Philosophically he actually believes in raising taxes. So he was sort of trying to sell himself as something that he is just not today at the business roundtable.
KRAUTHAMMER: And there is something else he is trying to do. The message from the elections the Democrats have lost is that people are worried about jobs. And in the state of the union address he pretended he would pivot away from health care onto jobs, but he is still stuck on healthcare.
The problem is this, and it's a problem all presidents have, Republican or Democratic, the government doesn't essentially create the jobs. It can save a few in a recession. It can have a make-work job that will last a year or two. But essentially it is the private sector. And there is not much the government can do.
But in a recession, you have to pretend. And that's what I think the new jobs bill in the Senate is all about. Look, Reagan had that problem in '81 and '82 and he actually was pretty honest about it. He said stay the course, he didn't have these huge stimuli, and ultimately the economy rebounded.
But if you are a Democrat, you have got to act differently. And he is now with the jobs bill out of the Senate. I think there is one now, it's rather small. There will be another one in a couple of months.
You have to give the appearance of being involved in jobs, because if you ask yourself ultimately what does the government do in a recession? Not much. It tries to get out of the way and to lower taxes. But you can stimulate private economic activity, which ultimately will create the jobs.
BAIER: We should point out the jobs bill passed overwhelmingly in the Senate today with a lot of Republican support.
HAYES: But that is what Reagan did. I think that's the key difference is that is what Reagan did. He got out of the way. He said I'm getting out of the way. I'm not going to get in the way. And I'm going to cut taxes. I'm going to free up this capital. I'm going to allow companies to hire on their own, to do the kind of things that government can't do and shouldn't be doing.

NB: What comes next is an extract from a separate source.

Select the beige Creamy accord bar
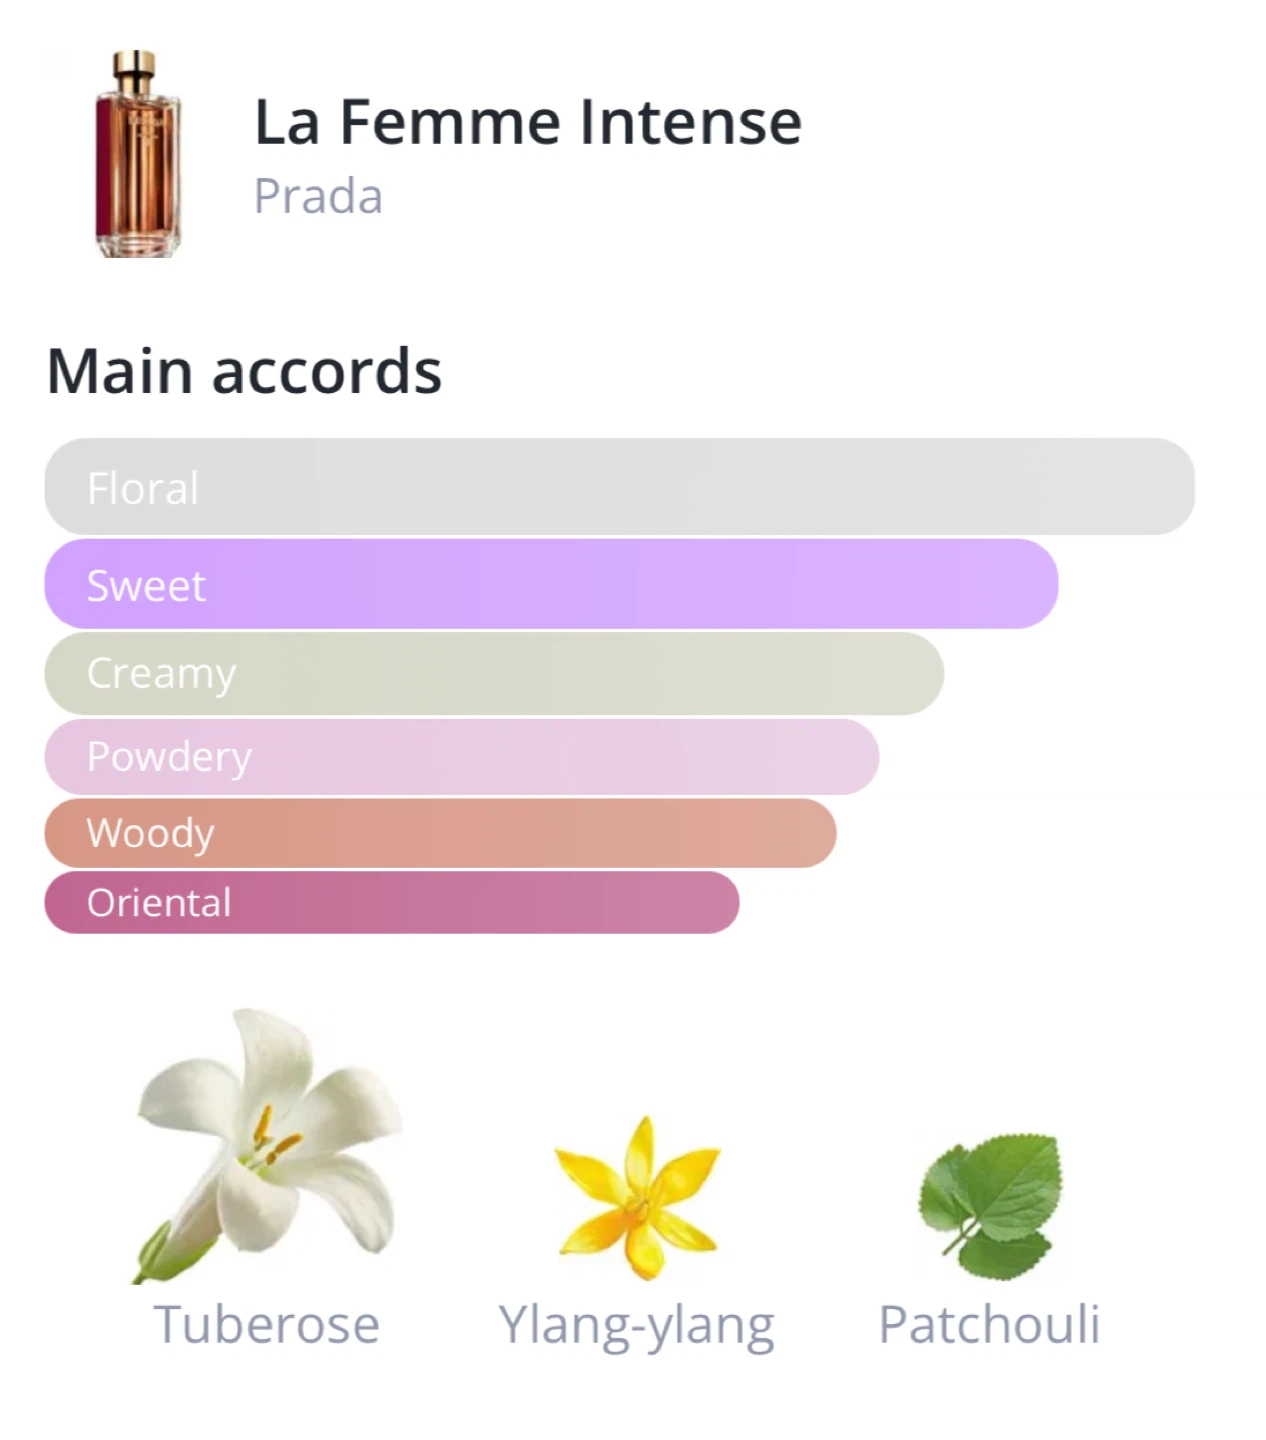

And he said it in a forthright way that frankly led to the kind of economic growth that we saw and I think led to the kind of popularity that we saw.
BAIER: What about this Kirsten, that, you just mentioned it, that the White House was going to pivot to jobs, jobs, jobs, the economy. And we are — essentially all of the oxygen this week has been on health care. And tomorrow will be six hours of coverage on health care. What about that strategy?
POWERS: Yes, it's hard to know what they are thinking. I think that they must have come to some sort of conclusion that they have to get a win. This has to pass and in order for them to look strong, to lose on this is catastrophic in the elections.
I don't actually agree with that, but that seems to be what they are doing, because they are putting all of their effort into this.
I think they also know what you guys are talking about. They know there is not a lot that can be done on jobs, which is why they took on health care in the first place, because there wasn't a lot they could do.
To Reagan I would say, yes, the economy was bad with Reagan, but it was nothing like what Obama was facing. I really think they were in two completely different situations.
BAIER: Ten seconds, Charles.
KRAUTHAMMER: Obama, I think, is threading water on jobs. He thinks he needs health care a because he believes in it, but secondly because he thinks if he comes away with nothing after a year on health care, he will be wounded in a way that he will never recover from.